Harris County's Web site recieved top honors -- a Sunny Award -- today from Sunshine Review, a non-profit organization dedicated to state and local government transparency. The Harris County Web site was one of the few that received a perfect score from the organization.
Award winners are among 39 out of 5,000 government websites to earn an "A" transparency grade. Sunshine Review’s “Transparency Checklist" analyzes websites for information about budgets, meetings, elected and administrative officials, permits and zoning, audits, contracts, lobbying, public records, and taxes. The “Checklist” measures what content is available on government websites against what should be provided.
“Sunny Award winners deserve recognition for making information available to citizens and for setting a transparency standard that all governments can, and should, meet,” said Mike Barnhart, President of Sunshine Review. “Access to information empowers every citizen to hold government officials accountable for the conduct of the publics’ business and the spending of taxpayers’ money. Official accountability is the corner stone of self government and liberty.”
Since its inception in 2008, Sunshine Review has analyzed the websites of all 50 states, more than 3,140 counties, 805 cities, and 1,560 school districts.
Another Texas county that came close to a perfect score was Keller, a city in Tarrant County.
Of course, not all Texas government Web sites make the grade.

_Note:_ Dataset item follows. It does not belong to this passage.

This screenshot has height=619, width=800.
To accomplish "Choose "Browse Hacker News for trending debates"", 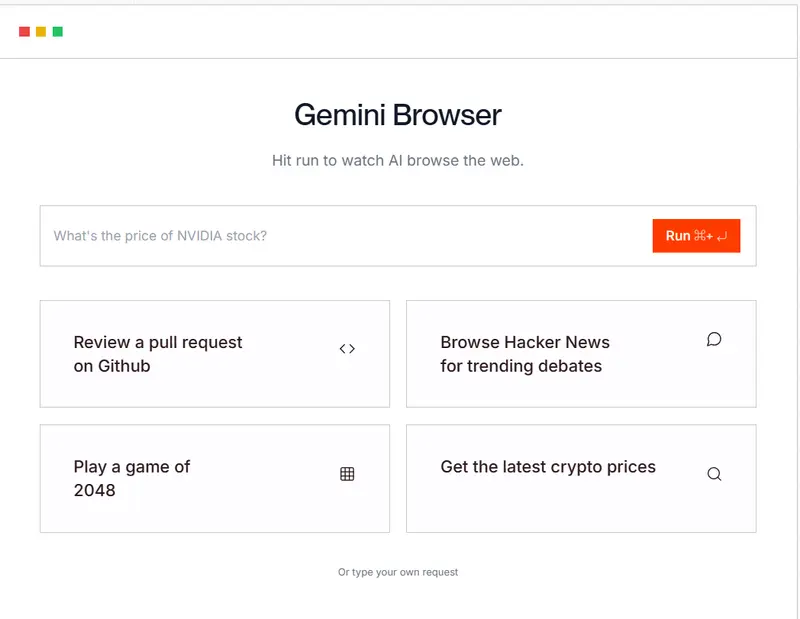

For example, Sunshine Review provides some interesting facts about how much information county officials provide to their residents.
Of the 254 counties in Texas:
123 Texas counties put their budgets on their websites.45 counties include information on their websites about public government meetings.
177 include information about the county's elected officials.
56 include information about the county's administrative officials.
6 give information about permits and zoning in the county.
55 of the counties put information on their websites about audits that the county government has had performed.
25 one county provides information about its contracts with county vendors.
4 of the county websites disclose whether or not they belong to any taxpayer-funded lobbying associations.
17 provide information on how to request public records using the Texas Public Information Act.
86 county websites provide some information about county taxes.
According to Sunshine Review, as of late February 2009, 27 Texas counties had no website.
Full disclosure: Texas Watchdog works very closely with Sunshine Review and Texas Watchdog editor Trent Seibert is a member of its board of directors. But we encourage you, too, to work closely with Sunshine Review. One of its best features is its wiki, where people interested in government transparency can essentially become reporters working for better open government using Sunshine Review as a platform.